Early this week, wall street journal AI companies reported hitting a wall when collecting high-quality training data. today, new york times We've detailed some of the ways companies have addressed this. Of course, that includes activities that fall into the vague gray area of AI copyright law.
The story begins with OpenAI. In desperate need of training data, OpenAI developed the Whisper speech transcription model to overcome that hurdle, spending over 1 million hours training its most advanced large-scale language model, his GPT-4. He reportedly transcribed the YouTube video.according to it new york times, reports that the company was aware this was legally questionable, but believed it was fair use. OpenAI President Greg Brockman was personally involved in collecting the videos used. times is written.
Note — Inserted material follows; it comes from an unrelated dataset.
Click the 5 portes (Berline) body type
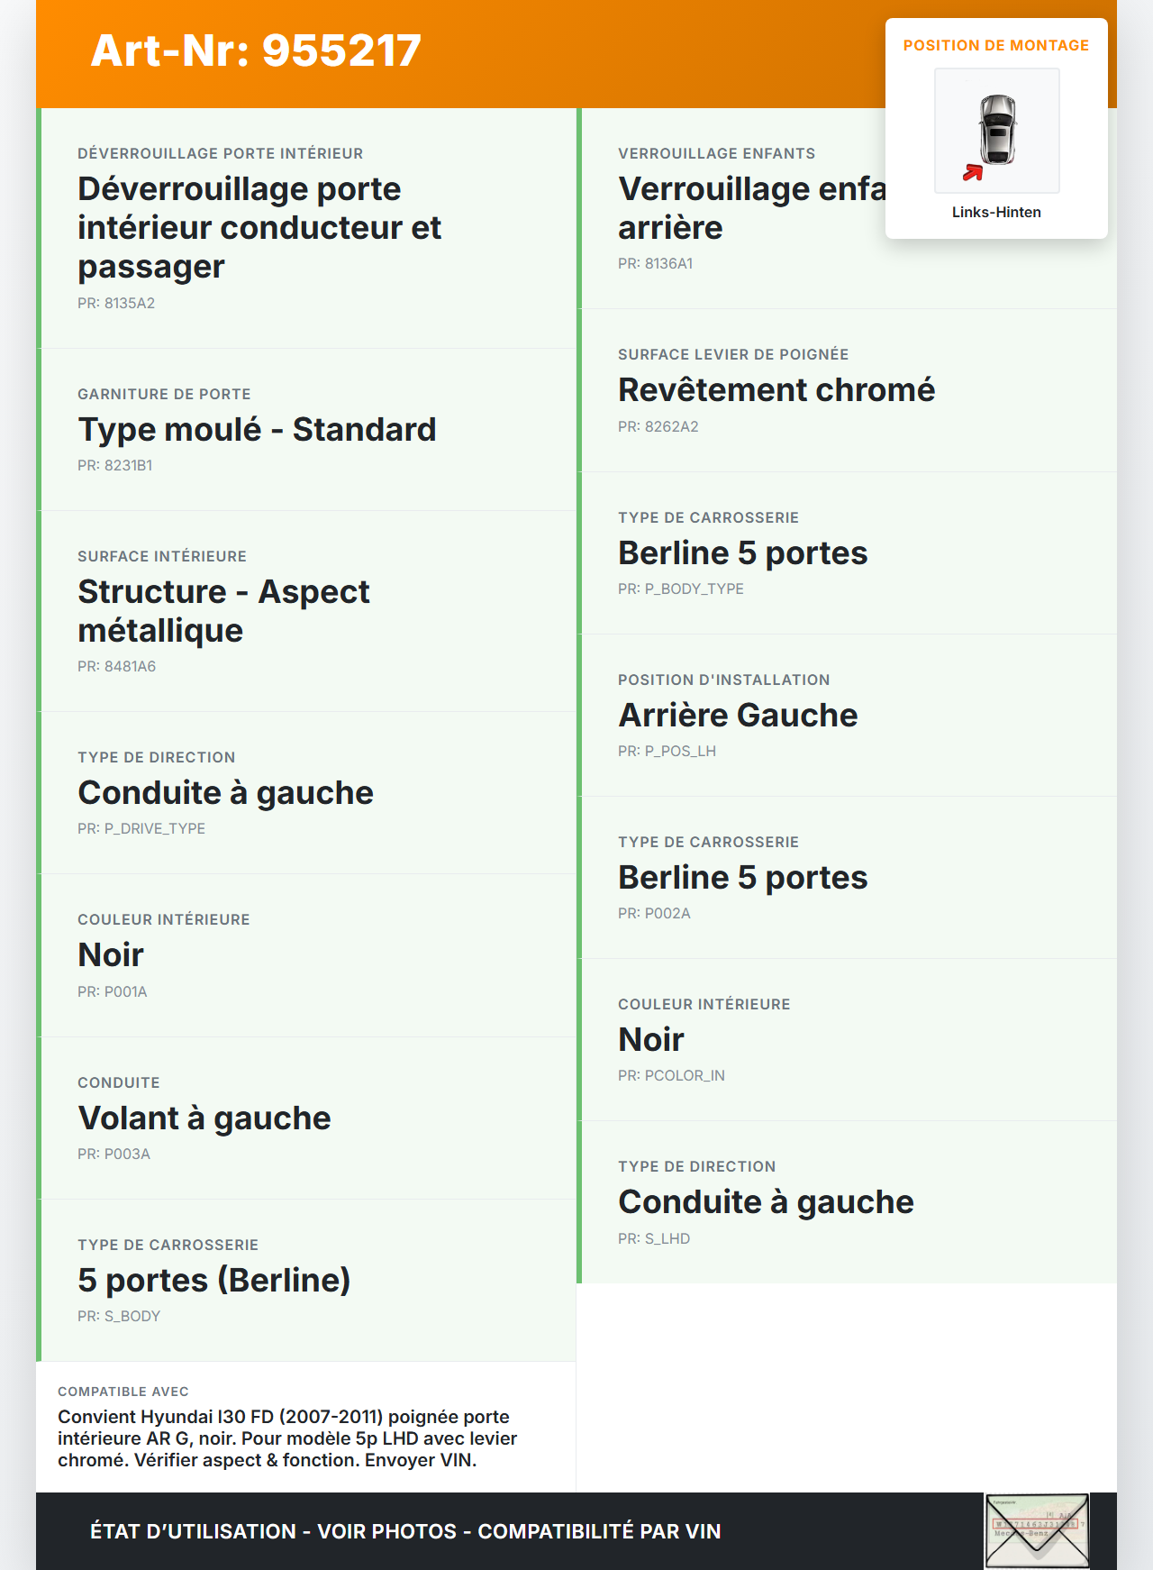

OpenAI spokesperson Lindsey Held said: The Verge The company said in an email that it curate “unique” datasets for each model to “help us understand the world” and maintain global research competitiveness. Held added that the company uses “numerous sources, including public and private data partnerships,” and is considering generating its own synthetic data.
of times According to the article, the company discussed transcribing YouTube videos, podcasts, and audiobooks after exhausting its supply of useful data in 2021 and looking into other resources. By then, I had trained the model on data that included computer code from Github, a database of chess moves, and school assignment content from Quizlet.
Google spokesperson Matt Bryant said: The Verge In an email, the company said it had “seen unconfirmed reports” of OpenAI's activity and added, “Both our robots.txt file and our terms of service prohibit unauthorized scraping or downloading of YouTube content. ”, echoing the company's terms of service. YouTube CEO Neil Mohan made a similar statement this week about the possibility that OpenAI used YouTube to train its Sora video generation model. Bryant said Google will take “technical and legal measures” to prevent such abuse “where there is a clear legal or technical basis.”
According to , Google also collected transcripts from YouTube. Times” sauce. Bryant said the company trained the model “on some YouTube content in accordance with our agreements with YouTube creators.”
of times Google's legal department wrote that it asked the company's privacy team to adjust its policy language to expand what it can do with consumer data, including office tools like Google Docs. The new policy was reportedly intentionally announced on July 1, taking advantage of the distraction of the Independence Day weekend.
Meta similarly ran into the limits of the availability of good training data, with records showing times The company's AI team discussed unauthorized use of copyrighted works while working to catch up with OpenAI. After experiencing the “almost availability of English books, essays, poems, and news articles on the Internet,” the company decided to take steps such as paying book licensing fees or acquiring major publishers outright. It seems that they have considered it. Privacy-focused changes in the wake of the Cambridge Analytica scandal also apparently limit how consumer data can be used.
Google, OpenAI, and the broader AI training world are grappling with rapidly evaporating training data for models that get better the more data they absorb.of journal wrote this week that businesses could outnumber new content by 2028.
Possible solutions to that problem mentioned by journal Mondays will include training a model on “synthetic” data created by your own model, or so-called “curriculum learning.” This involves feeding the model with high quality data in an ordered manner. This model is much less informative, but neither approach is yet proven. But the other option for companies is to use whatever they can get, with or without permission, and given several lawsuits filed over the past year, that approach is no less risky. It can be said that it accompanies it.